If HR managers had a magic lantern, they would probably wish for a benefits package that all employees would be happy with. Unfortunately, such a package doesn’t exist. Instead, they are tasked with creating a benefits package that caters to employees at different ends of the life stage spectrum. Older employees are working past 65, often because they are worried about having enough money saved for retirement. The younger work population is worried about the enormous student loan debt that they have accumulated.

The national student loan debt in the United States is over $1.34 trillion, second only to mortgage debt. This problem is not only limited to recent college graduates. Employees over age 40 have more than $450 billion in unpaid student loans. Indeed conducted a survey on recent college graduates with student loans and found that 50% would rather receive a job offer with loan repayment than a health plan. That same survey also found that just under half of the graduates would rather have student loan assistance over a 401k.

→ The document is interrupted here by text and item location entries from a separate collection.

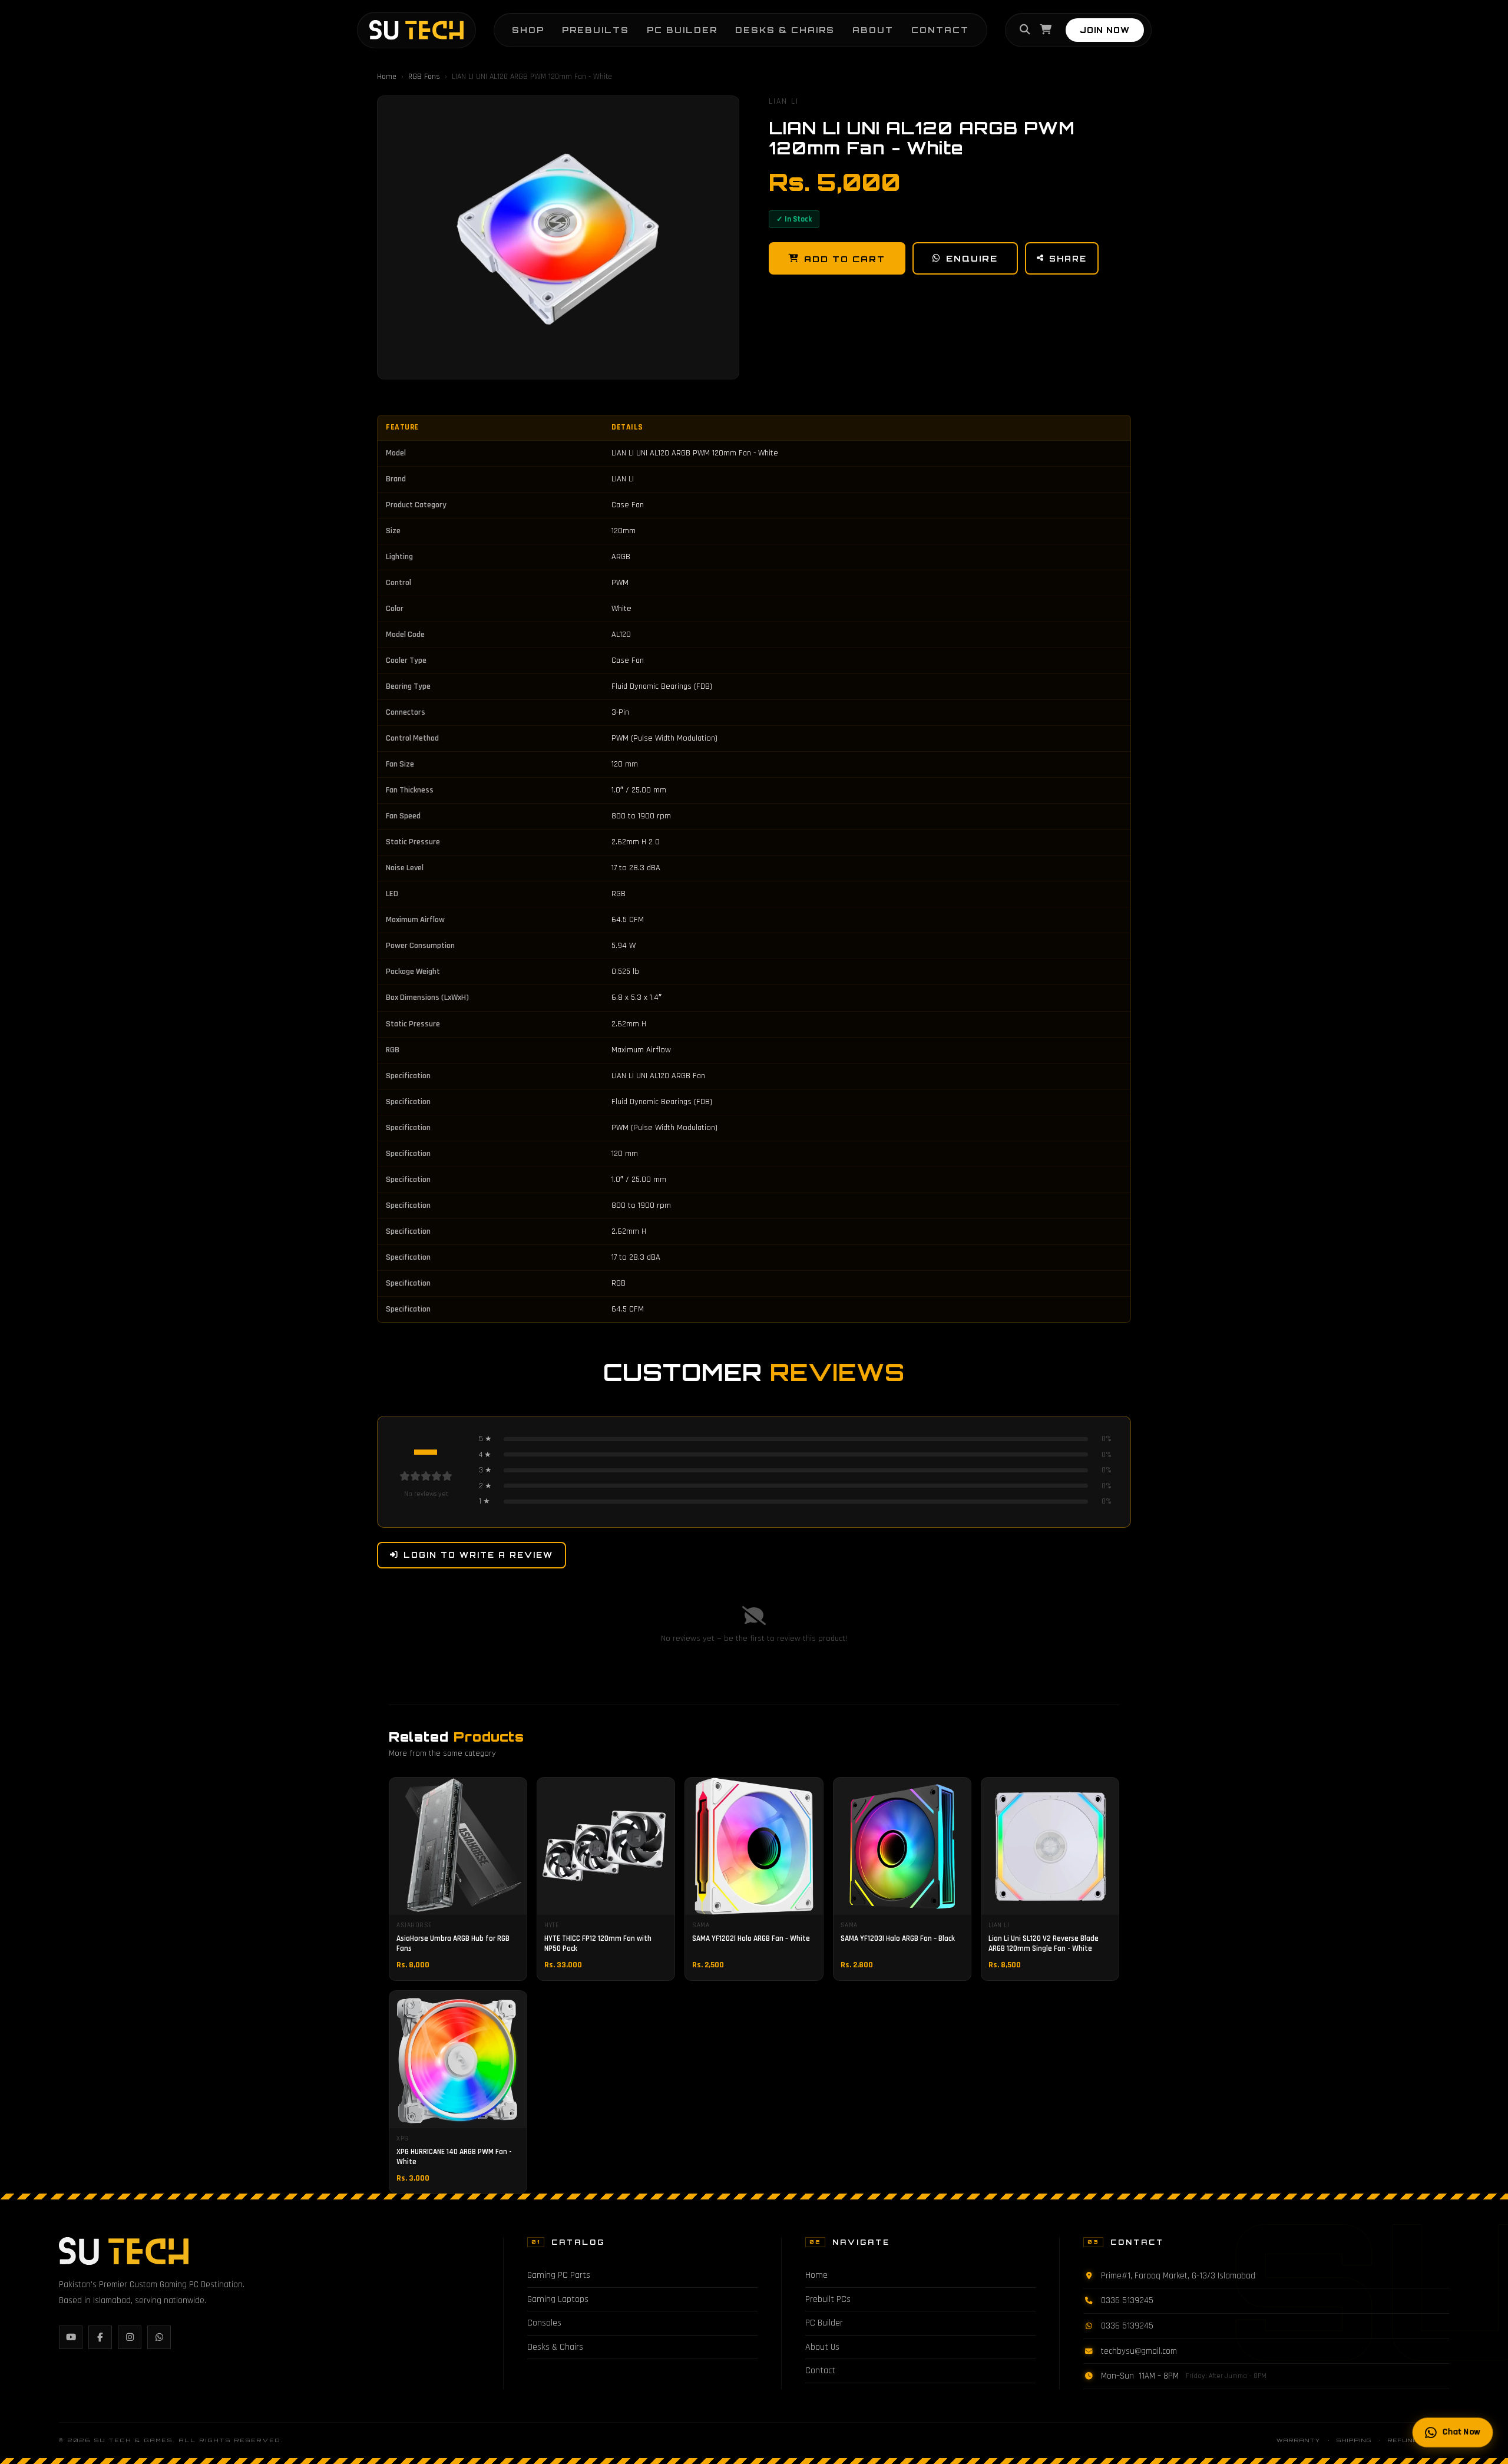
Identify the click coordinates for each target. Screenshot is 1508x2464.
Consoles (544, 2323)
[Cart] (1045, 30)
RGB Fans (424, 76)
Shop (528, 30)
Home (386, 76)
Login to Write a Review (478, 1555)
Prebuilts (595, 30)
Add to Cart (844, 258)
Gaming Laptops (557, 2299)
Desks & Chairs (785, 30)
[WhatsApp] (159, 2337)
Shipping (1354, 2440)
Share (1068, 258)
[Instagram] (129, 2337)
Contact (940, 30)
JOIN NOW (1105, 30)
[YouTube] (70, 2337)
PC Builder (682, 30)
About (873, 30)
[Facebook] (100, 2337)
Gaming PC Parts (558, 2275)
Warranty (1298, 2440)
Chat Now (1461, 2431)
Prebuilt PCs (828, 2299)
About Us (822, 2347)
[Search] (1025, 30)
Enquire (972, 258)
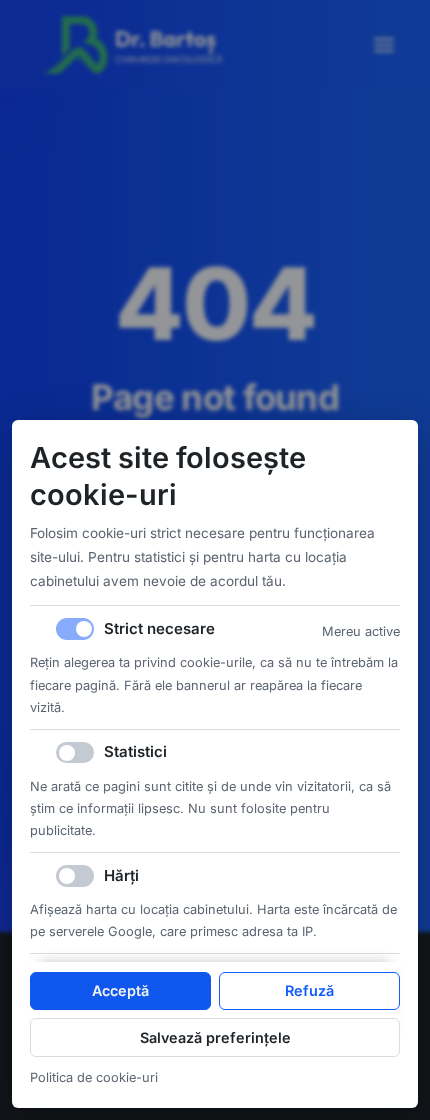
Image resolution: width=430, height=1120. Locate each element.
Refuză (309, 990)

It is no wonder that student loan repayment was quoted as the hottest benefit for 2017 by Forbes. Below are a few companies that currently offer student loan repayment and how the benefit is structured:

  • Fidelity: $2,000 per year, up to a lifetime maximum of $10,000
  • PricewaterhouseCoopers : $1,200 per year, up to a lifetime maximum of $7,200
  • Nvidia: $6,000 per year, up to a lifetime maximum of $30,000

Companies like Gradifi and Student Loan Genius help organizations by providing platforms that allow employers to send payments directly to an employee’s student loan servicer.

Although this benefit has been getting a lot of attention, it is currently offered by around 5% of employers. One of the major hurdles preventing this from becoming a mainstream benefit is that, unlike tuition reimbursement, student loan repayment contributions are taxable. Employees will be taxed on the employer contribution as additional income. There is legislation under consideration in Washington that would correct this issue. In February 2017, a bill was introduced to amend Section 127 of the Internal Revenue Code. Section 127 currently allows an employee to exclude up to $5,250 per year in employer provided educational assistance from taxable income. That covers tuition, books, fees and supplies. Amending Section 127 to include student loan repayment contributions would mean the same $5,250 annual limit would apply. One thing to note is that the $5,250 limit is not indexed for inflation and has been in place since 1986.

Some companies have decided they won’t wait on Washington to fix the tax issue and are using their student loan repayment program as a recruiting tool to attract and retain Millennial talent while differentiating themselves from the competition. Because such a small number of employers are offering the benefit, it garners a lot of media attention and, as seen above, does not necessarily have to cost a lot of money. Companies have also found that matching an employee’s student loan contributions up to a certain percentage improves employee engagement.

One consequence of the student loan debt issue is that younger employees are not saving for retirement. This is important because they are putting their future at risk. The earlier employees can begin saving for retirement and letting compound interest go to work, the better their chances of achieving their retirement goals.

Let’s hope that the growth of the student loan repayment benefit will also lead to an increase in 401k savings. At least that’s my wish.